Look through the data below and extract, unchanged, the lines from the one that contains "facebook tips for sellers (176, 2179)" to the one that contains "Visit instamojo (483, 20)", both included.
###
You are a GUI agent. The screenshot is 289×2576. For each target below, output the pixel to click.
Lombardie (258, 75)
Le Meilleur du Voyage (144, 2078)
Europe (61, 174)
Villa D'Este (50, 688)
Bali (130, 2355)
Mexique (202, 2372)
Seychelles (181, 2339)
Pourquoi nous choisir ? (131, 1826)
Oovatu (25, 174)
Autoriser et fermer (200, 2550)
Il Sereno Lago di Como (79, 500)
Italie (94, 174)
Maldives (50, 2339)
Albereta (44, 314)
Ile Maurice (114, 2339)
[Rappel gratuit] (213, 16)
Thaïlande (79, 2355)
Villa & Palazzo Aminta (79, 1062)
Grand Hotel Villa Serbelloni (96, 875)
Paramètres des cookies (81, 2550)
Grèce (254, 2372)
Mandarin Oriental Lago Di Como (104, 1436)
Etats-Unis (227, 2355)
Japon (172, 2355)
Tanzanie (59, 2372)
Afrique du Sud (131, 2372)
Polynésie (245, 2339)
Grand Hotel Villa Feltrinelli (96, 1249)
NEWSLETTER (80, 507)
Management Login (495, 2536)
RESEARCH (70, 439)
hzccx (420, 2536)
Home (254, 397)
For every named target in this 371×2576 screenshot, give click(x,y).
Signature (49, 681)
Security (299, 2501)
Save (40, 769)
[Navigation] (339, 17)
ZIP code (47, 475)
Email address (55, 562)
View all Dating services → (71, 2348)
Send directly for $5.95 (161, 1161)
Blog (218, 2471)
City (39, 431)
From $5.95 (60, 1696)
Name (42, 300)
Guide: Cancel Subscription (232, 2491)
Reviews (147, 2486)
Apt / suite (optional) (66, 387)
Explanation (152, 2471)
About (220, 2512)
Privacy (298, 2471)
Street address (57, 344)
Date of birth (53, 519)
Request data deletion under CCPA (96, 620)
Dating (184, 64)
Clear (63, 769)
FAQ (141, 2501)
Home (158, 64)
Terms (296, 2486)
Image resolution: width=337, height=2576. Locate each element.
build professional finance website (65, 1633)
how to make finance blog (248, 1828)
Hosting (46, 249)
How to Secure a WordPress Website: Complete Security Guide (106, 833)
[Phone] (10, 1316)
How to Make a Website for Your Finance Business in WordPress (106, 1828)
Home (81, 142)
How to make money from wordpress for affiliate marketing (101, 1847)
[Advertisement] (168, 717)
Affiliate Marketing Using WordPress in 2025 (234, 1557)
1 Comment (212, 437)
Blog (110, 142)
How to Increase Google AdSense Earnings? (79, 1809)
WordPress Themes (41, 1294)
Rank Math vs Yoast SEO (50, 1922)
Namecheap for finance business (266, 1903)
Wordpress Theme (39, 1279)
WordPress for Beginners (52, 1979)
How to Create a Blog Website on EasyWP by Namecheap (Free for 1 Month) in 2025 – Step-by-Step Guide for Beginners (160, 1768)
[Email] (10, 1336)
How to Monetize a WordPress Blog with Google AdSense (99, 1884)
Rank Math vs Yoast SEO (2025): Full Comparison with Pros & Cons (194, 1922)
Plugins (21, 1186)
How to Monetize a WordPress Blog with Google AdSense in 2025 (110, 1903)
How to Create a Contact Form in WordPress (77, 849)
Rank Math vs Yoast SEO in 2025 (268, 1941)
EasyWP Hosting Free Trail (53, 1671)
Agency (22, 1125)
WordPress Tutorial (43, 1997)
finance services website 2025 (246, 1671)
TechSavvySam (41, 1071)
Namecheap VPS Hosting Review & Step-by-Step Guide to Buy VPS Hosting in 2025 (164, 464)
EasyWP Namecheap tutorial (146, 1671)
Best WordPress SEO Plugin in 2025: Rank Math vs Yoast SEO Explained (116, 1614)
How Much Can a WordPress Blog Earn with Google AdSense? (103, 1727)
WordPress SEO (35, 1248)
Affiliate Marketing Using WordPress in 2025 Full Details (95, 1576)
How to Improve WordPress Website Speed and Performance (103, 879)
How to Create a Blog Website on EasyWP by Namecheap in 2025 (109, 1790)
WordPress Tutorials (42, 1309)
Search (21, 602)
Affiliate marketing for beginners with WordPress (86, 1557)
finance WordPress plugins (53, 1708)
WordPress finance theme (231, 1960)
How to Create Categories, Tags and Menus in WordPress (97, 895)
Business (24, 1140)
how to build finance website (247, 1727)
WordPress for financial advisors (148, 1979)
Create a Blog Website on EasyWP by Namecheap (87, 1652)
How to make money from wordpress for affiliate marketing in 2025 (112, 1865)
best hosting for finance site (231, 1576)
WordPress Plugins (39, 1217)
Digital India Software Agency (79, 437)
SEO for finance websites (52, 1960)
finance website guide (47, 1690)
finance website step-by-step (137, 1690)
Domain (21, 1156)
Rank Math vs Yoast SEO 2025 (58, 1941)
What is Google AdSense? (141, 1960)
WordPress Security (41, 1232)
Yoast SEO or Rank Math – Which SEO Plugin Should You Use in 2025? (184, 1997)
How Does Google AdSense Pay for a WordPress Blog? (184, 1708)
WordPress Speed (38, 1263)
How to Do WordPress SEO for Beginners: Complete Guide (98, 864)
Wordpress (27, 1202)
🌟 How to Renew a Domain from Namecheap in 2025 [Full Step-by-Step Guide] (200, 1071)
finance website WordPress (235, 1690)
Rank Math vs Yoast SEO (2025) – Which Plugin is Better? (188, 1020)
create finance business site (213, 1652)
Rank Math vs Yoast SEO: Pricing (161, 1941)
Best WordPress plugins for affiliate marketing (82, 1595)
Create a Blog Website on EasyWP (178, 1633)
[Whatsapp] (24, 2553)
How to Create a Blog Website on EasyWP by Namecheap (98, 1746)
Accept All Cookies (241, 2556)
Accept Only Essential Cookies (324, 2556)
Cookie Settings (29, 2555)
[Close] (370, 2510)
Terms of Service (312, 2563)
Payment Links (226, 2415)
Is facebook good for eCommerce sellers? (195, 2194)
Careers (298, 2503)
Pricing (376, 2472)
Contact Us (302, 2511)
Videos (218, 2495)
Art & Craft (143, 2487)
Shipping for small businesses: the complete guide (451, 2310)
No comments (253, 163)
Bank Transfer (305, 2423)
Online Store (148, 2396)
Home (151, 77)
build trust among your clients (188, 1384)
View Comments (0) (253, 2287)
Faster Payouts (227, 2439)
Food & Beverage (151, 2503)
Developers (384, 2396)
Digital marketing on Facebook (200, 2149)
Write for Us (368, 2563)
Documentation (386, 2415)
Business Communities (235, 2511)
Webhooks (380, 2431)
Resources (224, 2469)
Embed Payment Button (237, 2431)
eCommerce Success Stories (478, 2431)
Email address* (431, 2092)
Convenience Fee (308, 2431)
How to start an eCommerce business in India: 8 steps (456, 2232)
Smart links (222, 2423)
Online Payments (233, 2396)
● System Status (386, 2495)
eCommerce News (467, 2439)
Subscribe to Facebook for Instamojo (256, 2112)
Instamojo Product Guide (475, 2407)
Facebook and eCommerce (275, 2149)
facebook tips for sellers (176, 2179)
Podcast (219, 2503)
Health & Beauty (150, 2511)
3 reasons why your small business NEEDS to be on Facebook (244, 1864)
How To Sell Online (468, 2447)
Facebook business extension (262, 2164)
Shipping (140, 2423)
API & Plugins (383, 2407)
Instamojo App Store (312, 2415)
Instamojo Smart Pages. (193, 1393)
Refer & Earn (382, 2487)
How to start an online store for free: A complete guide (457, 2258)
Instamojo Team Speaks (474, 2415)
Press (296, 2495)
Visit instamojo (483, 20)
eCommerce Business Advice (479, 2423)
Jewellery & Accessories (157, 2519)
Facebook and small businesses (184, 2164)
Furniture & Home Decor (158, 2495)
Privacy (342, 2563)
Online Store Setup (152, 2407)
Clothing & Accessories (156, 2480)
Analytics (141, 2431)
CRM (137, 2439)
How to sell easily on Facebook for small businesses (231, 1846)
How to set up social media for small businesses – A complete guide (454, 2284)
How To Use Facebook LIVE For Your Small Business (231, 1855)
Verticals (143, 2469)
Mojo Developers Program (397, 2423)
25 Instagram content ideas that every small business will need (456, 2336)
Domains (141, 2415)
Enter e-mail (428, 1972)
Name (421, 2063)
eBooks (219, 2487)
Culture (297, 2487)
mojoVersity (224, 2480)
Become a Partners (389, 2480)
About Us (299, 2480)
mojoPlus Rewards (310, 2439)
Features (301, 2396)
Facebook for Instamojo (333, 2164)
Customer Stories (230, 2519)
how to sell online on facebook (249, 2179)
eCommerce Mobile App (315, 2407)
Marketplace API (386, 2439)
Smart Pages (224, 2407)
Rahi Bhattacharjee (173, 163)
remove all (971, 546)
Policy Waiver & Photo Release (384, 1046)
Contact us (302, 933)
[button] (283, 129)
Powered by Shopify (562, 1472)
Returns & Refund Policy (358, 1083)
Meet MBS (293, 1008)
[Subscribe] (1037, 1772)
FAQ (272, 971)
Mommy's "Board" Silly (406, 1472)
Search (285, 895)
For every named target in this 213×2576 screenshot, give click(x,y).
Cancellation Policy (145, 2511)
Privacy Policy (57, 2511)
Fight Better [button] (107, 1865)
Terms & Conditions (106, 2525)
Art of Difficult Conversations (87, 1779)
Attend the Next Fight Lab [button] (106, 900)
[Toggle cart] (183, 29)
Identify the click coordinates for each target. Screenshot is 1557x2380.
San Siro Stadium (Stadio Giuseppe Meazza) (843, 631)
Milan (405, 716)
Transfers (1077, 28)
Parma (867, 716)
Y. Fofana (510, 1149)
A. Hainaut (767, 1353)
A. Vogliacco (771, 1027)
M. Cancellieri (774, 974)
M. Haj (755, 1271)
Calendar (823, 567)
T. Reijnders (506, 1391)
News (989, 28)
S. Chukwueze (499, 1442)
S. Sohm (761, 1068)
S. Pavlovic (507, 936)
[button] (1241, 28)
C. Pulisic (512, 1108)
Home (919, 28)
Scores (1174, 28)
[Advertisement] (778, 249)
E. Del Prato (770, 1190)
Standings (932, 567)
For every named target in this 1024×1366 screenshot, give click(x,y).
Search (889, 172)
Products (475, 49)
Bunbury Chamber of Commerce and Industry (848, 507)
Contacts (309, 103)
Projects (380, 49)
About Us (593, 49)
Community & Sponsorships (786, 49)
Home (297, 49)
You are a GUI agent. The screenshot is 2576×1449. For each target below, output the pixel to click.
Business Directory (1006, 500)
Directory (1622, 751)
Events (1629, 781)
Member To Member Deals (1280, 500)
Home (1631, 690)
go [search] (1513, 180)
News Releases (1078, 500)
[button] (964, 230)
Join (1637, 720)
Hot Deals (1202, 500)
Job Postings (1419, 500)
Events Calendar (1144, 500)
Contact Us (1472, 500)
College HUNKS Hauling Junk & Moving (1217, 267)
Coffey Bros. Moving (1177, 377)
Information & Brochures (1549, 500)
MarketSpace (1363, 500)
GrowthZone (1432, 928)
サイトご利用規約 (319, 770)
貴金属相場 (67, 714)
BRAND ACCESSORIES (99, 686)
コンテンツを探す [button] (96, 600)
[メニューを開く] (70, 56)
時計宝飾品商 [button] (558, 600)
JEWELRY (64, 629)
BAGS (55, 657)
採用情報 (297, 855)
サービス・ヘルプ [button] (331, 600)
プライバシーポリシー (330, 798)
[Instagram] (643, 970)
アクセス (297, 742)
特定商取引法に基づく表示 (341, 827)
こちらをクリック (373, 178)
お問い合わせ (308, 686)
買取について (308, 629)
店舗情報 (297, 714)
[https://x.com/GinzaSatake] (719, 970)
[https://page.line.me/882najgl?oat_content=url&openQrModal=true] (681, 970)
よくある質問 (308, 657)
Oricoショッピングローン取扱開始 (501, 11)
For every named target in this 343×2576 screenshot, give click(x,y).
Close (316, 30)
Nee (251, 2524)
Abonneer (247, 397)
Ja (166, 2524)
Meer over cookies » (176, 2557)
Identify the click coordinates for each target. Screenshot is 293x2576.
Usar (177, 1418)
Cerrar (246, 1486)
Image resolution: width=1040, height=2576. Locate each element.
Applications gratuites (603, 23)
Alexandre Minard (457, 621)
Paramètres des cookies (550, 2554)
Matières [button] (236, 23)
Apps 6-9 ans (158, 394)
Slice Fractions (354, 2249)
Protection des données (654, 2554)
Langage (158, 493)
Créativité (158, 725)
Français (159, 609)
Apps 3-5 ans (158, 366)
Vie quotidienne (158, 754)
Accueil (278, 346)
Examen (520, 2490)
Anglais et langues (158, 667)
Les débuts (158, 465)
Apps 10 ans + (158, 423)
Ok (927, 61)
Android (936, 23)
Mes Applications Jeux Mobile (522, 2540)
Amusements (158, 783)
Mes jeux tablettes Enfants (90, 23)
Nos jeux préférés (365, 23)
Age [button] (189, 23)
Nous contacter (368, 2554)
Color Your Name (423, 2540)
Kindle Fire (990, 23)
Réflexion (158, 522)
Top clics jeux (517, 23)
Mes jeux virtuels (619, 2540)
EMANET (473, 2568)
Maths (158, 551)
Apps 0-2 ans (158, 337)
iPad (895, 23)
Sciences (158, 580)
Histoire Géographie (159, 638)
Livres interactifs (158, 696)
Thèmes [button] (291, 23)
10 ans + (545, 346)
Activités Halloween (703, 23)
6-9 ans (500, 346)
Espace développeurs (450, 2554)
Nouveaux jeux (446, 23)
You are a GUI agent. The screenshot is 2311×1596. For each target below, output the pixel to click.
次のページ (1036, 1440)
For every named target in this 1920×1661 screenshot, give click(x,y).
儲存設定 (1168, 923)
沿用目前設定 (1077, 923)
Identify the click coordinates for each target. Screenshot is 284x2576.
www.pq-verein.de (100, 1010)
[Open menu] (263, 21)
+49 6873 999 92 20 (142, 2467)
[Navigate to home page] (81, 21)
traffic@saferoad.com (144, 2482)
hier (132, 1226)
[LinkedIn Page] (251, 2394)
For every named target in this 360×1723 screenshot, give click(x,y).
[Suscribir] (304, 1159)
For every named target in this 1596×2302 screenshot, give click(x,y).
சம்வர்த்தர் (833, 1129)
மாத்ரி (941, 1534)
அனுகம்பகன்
###
WORKED SOLUTION:
facebook tips for sellers (176, 2179)
Podcast (219, 2503)
Health & Beauty (150, 2511)
3 reasons why your small business NEEDS to be on Facebook (244, 1864)
How To Sell Online (468, 2447)
Facebook business extension (262, 2164)
Shipping (140, 2423)
API & Plugins (383, 2407)
Instamojo App Store (312, 2415)
Instamojo Smart Pages. (193, 1393)
Refer & Earn (382, 2487)
How to start an online store for free: A complete guide (457, 2258)
Instamojo Team Speaks (474, 2415)
Press (296, 2495)
Visit instamojo (483, 20)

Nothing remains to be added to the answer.